Echanges affables dans le petit monde de «ceux qui font la presse»

Beaucoup de gens aiment à dire – et nous nous y associons – que la lecture de L'Hebdo devrait se limiter à l'incontournable page des dessins de Mix & Remix, ensuite de quoi l'on peut refermer le journal et le jeter ou le coincer sous le pied d'une table bancale.

Voilà qui est certes assez méchant, mais ce n'est pourtant rien en comparaison de ce que peuvent écrire les chers confrères des rédacteurs de ce pauvre hebdomadaire. Après que ce dernier a organisé son «Forum des 100 qui font la Suisse romande», on a en effet pu lire dans une revue de la place une pleine page de fiel et d'ironie intitulée «Comment organiser votre petit forum de ceux qui comptent (avec cocktail réseautage)». Morceaux choisis: «Sur 100 personnes, prenez-en 92 que vous citiez déjà en 1981 comme les espoirs qui allaient révolutionner la Suisse romande. Pour les huit qui restent, mettez: un DJ, une femme, un moins de 30 ans, un immigré, un copain, un artiste qui fuck Blocher, un cinéaste de gauche et un/une homosexuel/le.
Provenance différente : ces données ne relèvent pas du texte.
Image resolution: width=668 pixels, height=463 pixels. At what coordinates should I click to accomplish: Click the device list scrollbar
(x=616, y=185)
Optez pour une base de 20% de personnes des médias. Elles assureront la promotion de votre petite sauterie ainsi qu'un job pour l'avenir, on ne sait jamais.» Et aussi: «Les vieux, pro-européens, chroniqueurs rabâchés, mâles disponibles, hommes sachant placer le mot "réseau" en trois langues et dix fois dans la même phrase doivent avoir toutes leurs chances.» Ou encore: «Pour écrire les biographies de vos invités, désignez, pour chacun, son meilleur ami journaliste. (...) Rédigez d'avance les conclusions du forum et les dix propositions pour la Suisse romande: vous connaissez les invités depuis trente ans, vous savez ce qu'ils vont dire.»
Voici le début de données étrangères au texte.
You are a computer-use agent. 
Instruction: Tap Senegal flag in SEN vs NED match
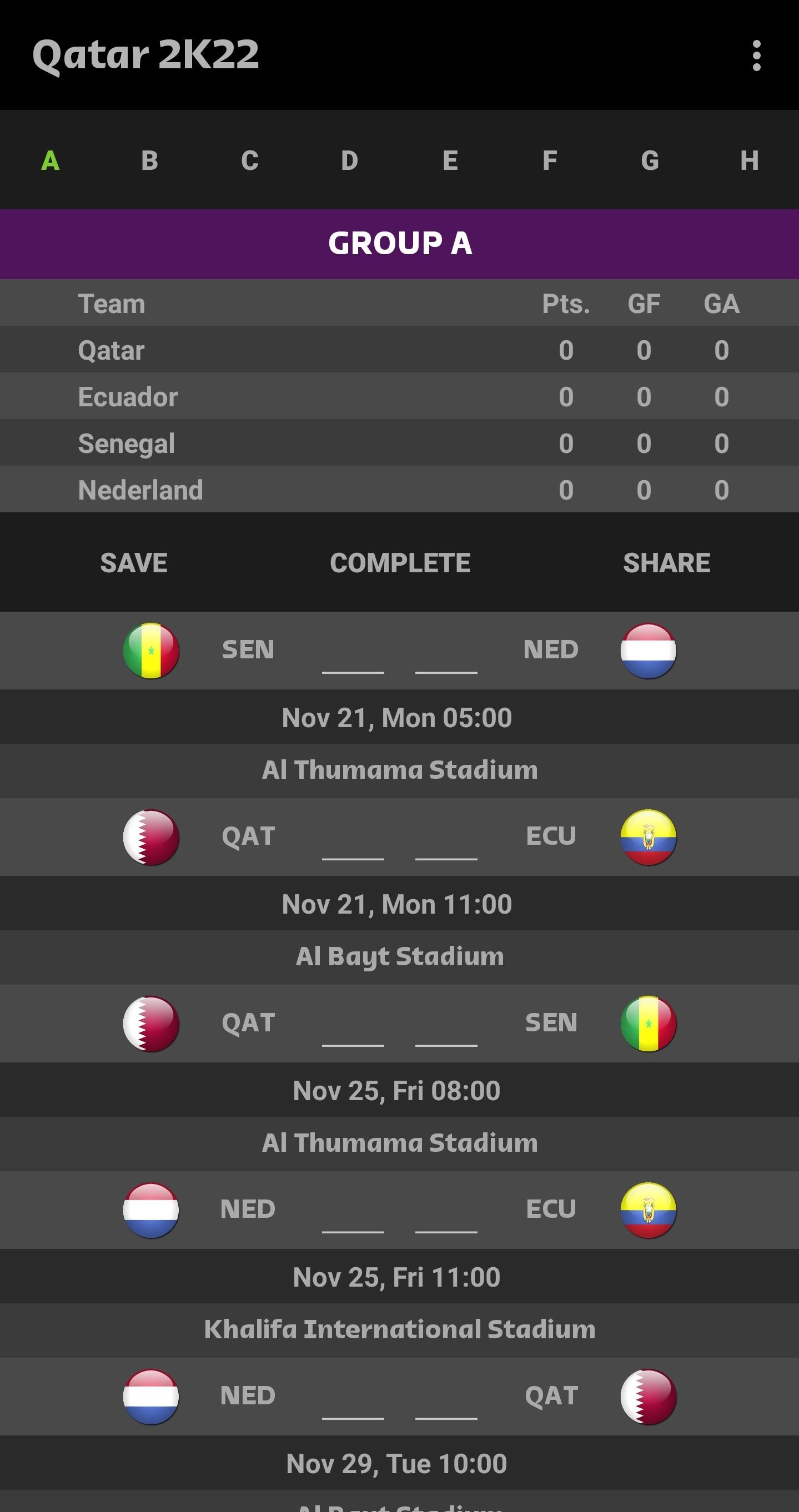151,651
Ces lignes perfides prennent tout leur relief lorsqu'on sait qu'elles ont paru dans Saturne, publication satirique fondée et dirigée par Mme Ariane Dayer, longtemps rédactrice en chef de L'Hebdo avant que son éditeur ne la persuade de réorienter sa carrière. Mme Dayer, dont les éditoriaux de l'époque puisaient autant dans le prêt-à-penser que ceux de son successeur, serait-elle en train de brûler ses anciennes idoles? Ou simplement son ancien employeur? Quoi qu'il en soit, elle ne semble pas avoir réussi à se débarrasser de tous les réflexes hérités de son passé: le site internet du journal Saturne, s'adressant à ses annonceurs, promet pour 2005 «davantage de rencontres avec ceux qui font la Suisse». Encore les mêmes?